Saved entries
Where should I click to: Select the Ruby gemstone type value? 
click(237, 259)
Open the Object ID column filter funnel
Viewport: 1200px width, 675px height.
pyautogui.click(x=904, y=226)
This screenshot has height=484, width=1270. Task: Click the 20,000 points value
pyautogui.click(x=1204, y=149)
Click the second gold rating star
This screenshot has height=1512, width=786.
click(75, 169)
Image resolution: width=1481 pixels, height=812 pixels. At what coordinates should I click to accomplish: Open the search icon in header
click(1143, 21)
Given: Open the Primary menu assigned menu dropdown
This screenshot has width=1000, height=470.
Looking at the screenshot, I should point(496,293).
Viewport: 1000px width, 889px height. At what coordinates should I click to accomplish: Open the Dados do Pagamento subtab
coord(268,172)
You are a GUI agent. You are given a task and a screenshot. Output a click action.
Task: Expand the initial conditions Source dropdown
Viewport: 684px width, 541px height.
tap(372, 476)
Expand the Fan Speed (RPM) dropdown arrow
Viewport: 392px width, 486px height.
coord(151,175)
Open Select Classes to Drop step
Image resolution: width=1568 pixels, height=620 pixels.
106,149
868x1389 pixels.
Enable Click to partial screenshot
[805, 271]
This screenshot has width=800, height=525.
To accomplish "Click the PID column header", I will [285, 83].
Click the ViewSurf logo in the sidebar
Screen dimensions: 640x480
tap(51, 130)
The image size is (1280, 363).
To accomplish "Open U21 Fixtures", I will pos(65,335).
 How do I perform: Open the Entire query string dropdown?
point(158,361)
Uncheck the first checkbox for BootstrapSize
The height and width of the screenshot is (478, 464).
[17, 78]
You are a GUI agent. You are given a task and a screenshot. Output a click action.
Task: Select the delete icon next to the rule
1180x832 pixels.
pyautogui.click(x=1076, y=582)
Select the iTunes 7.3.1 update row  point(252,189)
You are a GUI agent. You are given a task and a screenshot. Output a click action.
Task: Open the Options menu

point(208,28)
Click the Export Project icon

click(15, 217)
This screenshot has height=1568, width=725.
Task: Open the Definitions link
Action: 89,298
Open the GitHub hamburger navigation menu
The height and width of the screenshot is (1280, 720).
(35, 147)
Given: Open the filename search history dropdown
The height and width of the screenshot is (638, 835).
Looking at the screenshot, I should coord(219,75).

#### Exercise objective:
Lines in the data that include the word "Expand" should all be copied.

#### Result of this task:
Task: Expand the initial conditions Source dropdown
Expand the Fan Speed (RPM) dropdown arrow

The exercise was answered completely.